Cyber Security Engineer

This role is graded as: Senior Associate - Regulatory

About the FCA and team

We regulate financial services firms in the UK, to keep financial markets fair, thriving and effective. By joining us, you will play a key part in protecting consumers, driving economic growth, and shaping the future of UK finance services. The Data, Technology and Innovation (DTI) division enables the FCA to be a digital-first, data-led smart regulator by delivering a secure, agile, and cost-effective technology and data ecosystem that drives better decisions, transparency, and operational efficiency. Sitting within DTI, the Technology Resilience team safeguards the FCA's digital assets, services and suppliers to ensure the organisation remains secure and compliant.

Role responsibilities

• Build, deploy, maintain and optimise enterprise scale threat detection and response platforms including SIEM, EDR, XDR and vulnerability management from initial build through BAU.
• Improve organisational security posture availability and operational robustness through measurable engineering and operational outcomes.
• Maintain, develop and improve security tools, processes and procedures to meet changing business needs, strategic objectives and service requirements.
• Develop, monitor, evaluate and maintain security systems and controls to protect the confidentiality, integrity and availability of information systems and reduce risk exposure.
• Provide technical security subject matter guidance supporting incident, problem and risk management across service management activities.
• Collaborate closely with cyber security technology resilience product groups and delivery teams contributing to stakeholder engagement and alignment across levels.
• Support the design, implementation, service readiness and transition of new enterprise security products and services including automation and engineering best practice.
• Develop professional capability through coaching communities of practice, practical exposure to a broad security ecosystem and the opportunity to deepen technical knowledge and certifications.

Skills required

Minimum:

• Extensive experience of working in a security engineering role supporting Enterprise Security services, products and architecture in the threat detection and response domain.
• Deep understanding of cyber security principles backed by certifications like CISSP and CISM and others.

Essential:

• Thorough understanding of networks and engineering protocols related to topologies and standards.
• Technical security knowledge and exposure to relevant technical architecture, environments, platforms, software industry and business practices.
• Solid knowledge and demonstrable experience of Information Security principles, tools, processes and procedures.
• Understanding of Security frameworks such as NIST, CIS and more.
• Experience of working collaboratively with internal teams and external IT Partners.
• Good communications skills (both oral & written) and comfortable engaging at all levels including Senior Management.
• Experience of coaching others to improve security knowledge and skills.
• Awareness of Architectural standards and documentation.

Benefits

• 25 days annual leave plus bank holidays.
• Hybrid model where employees work a minimum of 40% in the office each month (expectation of 50% for senior leaders). Changing from September to a minimum of 50% in the office each month (expectation of 60% for Directors and Executive Directors).
• Non-contributory pension (8-12% depending on age) and life assurance at eight times your salary.
• Private healthcare with Bupa, income protection, and 24/7 Employee Assistance.
• 35 hours of paid volunteering annually.
• A flexible benefits scheme designed around your lifestyle.

Our values & culture

Our colleagues are the key to our success as a regulator. We are committed to fostering a diverse and inclusive culture: one that is free from discrimination and bias, celebrates difference, and supports colleagues to deliver at their best. We believe that our differences and similarities enable us to be a better organisation - one that makes better decisions, drives innovation, and delivers better regulation.

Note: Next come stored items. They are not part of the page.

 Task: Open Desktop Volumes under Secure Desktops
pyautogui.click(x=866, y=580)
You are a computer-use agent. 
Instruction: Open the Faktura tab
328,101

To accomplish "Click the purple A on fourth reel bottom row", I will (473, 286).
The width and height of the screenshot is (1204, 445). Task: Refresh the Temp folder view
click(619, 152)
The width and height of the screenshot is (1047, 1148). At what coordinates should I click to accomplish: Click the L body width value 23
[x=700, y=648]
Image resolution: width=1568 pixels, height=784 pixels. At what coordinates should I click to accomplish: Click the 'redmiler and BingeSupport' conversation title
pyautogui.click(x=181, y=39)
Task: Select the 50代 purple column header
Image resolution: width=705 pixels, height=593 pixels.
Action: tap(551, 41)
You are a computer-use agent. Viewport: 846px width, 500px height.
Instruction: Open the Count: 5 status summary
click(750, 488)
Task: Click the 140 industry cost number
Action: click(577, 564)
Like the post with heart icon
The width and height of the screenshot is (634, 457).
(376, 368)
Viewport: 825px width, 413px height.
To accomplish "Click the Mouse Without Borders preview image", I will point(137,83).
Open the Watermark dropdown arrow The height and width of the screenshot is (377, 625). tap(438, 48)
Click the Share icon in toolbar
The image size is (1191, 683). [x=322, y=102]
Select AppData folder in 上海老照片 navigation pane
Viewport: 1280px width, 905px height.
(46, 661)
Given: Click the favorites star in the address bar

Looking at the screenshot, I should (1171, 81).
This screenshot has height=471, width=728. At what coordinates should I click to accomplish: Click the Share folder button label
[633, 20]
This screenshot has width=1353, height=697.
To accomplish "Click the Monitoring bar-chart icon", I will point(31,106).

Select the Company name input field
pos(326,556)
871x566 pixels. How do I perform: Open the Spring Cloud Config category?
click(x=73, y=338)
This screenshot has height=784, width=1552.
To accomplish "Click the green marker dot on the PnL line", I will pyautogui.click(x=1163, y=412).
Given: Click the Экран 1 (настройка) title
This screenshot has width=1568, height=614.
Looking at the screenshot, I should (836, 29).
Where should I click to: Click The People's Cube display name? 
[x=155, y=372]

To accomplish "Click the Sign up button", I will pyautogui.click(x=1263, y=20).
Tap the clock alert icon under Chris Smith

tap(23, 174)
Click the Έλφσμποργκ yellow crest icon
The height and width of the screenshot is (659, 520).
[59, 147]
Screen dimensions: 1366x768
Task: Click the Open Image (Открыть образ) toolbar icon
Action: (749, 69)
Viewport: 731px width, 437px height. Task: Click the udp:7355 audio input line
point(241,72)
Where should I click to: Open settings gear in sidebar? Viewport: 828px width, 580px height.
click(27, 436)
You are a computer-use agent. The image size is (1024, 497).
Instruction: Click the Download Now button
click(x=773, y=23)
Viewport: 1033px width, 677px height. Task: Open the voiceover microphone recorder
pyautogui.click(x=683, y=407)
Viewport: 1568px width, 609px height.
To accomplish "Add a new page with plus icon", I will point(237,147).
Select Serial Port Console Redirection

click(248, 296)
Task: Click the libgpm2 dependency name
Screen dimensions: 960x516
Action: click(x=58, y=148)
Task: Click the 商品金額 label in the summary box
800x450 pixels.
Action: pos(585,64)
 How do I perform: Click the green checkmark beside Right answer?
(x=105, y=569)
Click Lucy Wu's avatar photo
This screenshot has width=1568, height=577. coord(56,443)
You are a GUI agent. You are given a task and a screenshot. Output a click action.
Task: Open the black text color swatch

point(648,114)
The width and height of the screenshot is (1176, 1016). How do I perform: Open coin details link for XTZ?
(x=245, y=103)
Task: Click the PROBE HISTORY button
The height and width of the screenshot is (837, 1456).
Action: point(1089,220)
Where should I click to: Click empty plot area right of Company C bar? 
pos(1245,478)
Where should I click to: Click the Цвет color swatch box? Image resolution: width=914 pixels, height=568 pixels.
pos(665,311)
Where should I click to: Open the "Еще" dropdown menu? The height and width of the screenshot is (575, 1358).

If you require any adjustments due to a disability or condition, your recruiter is here to help - reach out for tailored support. We welcome diverse working styles and aim to find flexible solutions that suit both the role and individual needs, including options like part-time and job sharing where applicable.

Disability Confident: our hiring approach

We are proud to be a Disability Confident Employer, and therefore, people or individuals with disabilities and long-term conditions who best meet the minimum criteria for a role will go through to the next stage of the recruitment process. In cases of high application volumes, we may progress applicants whose experience most closely matches the role's key requirements.

Useful information and timeline

• Advert Closing: 19th April at 11:59pm.
• CV Review/Shortlist: 21st April.
• 1st interview: w/c 27th April.
• 2nd interview: w/c 4th May.

Your Recruiter will discuss the process in detail with you during screening for the role, therefore, please make them aware if you are going to be unavailable for any date during this time. SC Clearance is required for this role (SC Guidance) - you will hold or will be required to obtain Security Check (SC) level vetting.